§ **What is required**
Reproduce every line of the records below, requests included, scaling each coordinate in the answers by 2.6 and rounding to the nearest whole number, with halves rounded up. Leave all other numbers unchanged, and omit the pictures from your response.

§ **Supplied data**
== == ==

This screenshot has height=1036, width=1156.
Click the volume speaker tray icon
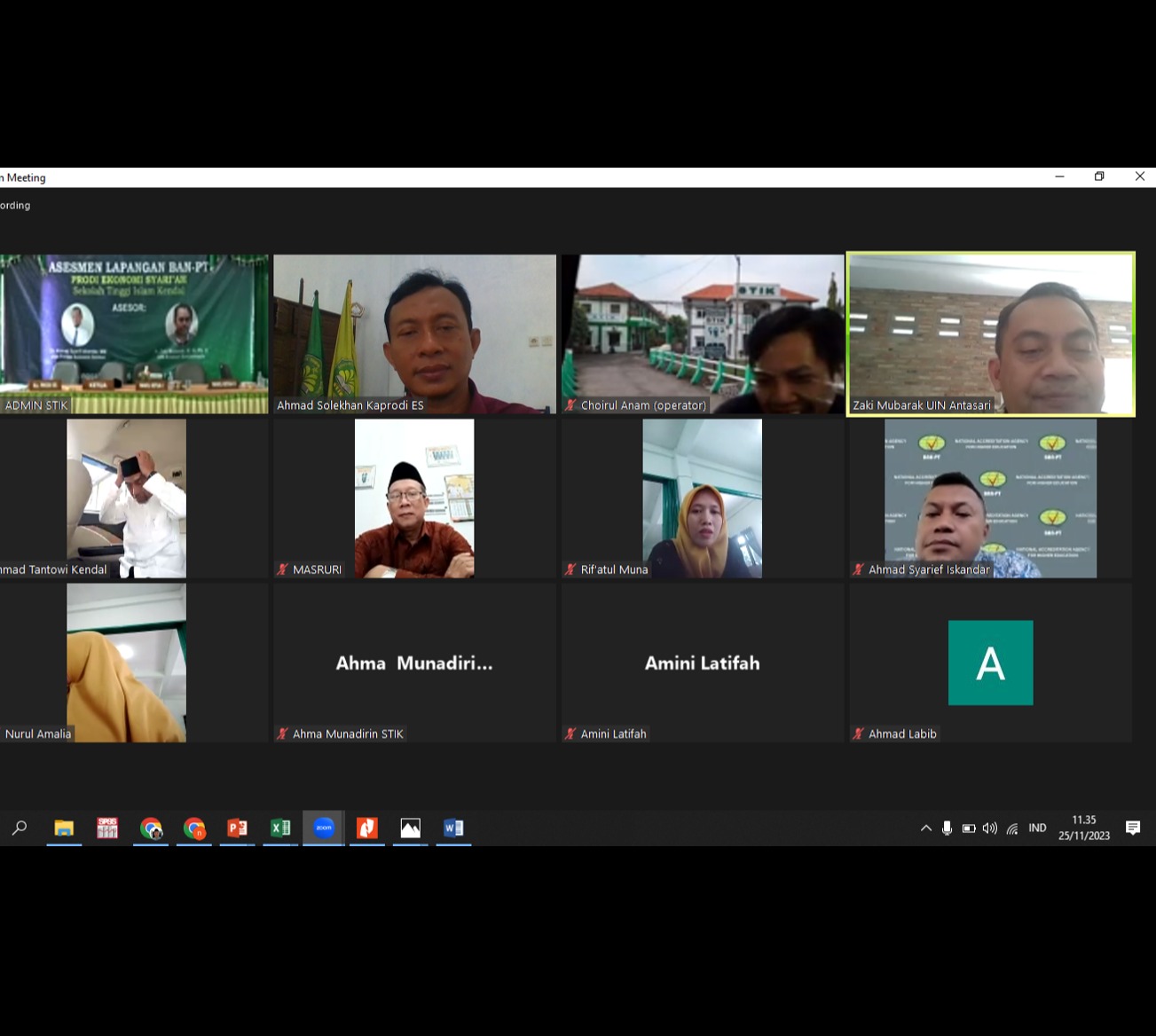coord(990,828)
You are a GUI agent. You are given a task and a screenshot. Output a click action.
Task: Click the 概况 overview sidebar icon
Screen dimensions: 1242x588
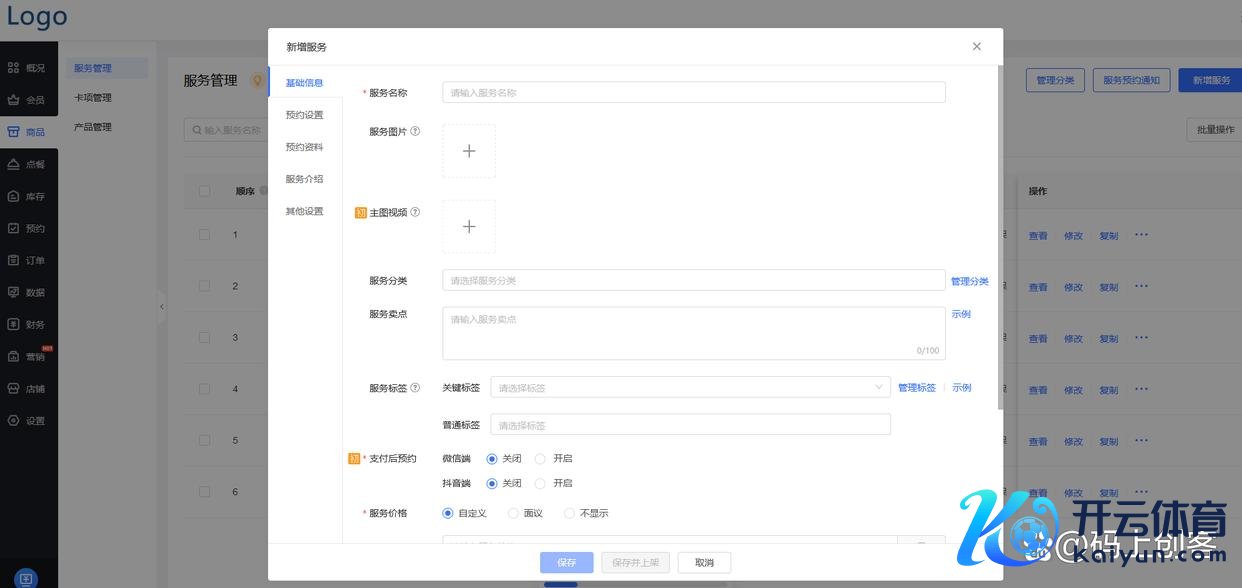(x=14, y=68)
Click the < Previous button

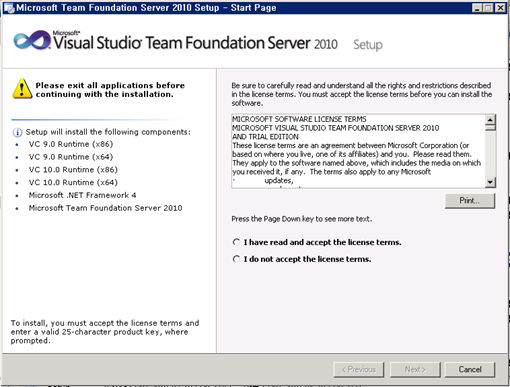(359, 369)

== == ==

§ **Solution to this task**
This screenshot has height=1036, width=1156.
Click the volume speaker tray icon
coord(2574,2153)
You are a GUI agent. You are given a task and a screenshot. Output a click action.
Task: Click the 概况 overview sidebar icon
Screen dimensions: 1242x588
(x=36, y=177)
Click the < Previous button

(933, 959)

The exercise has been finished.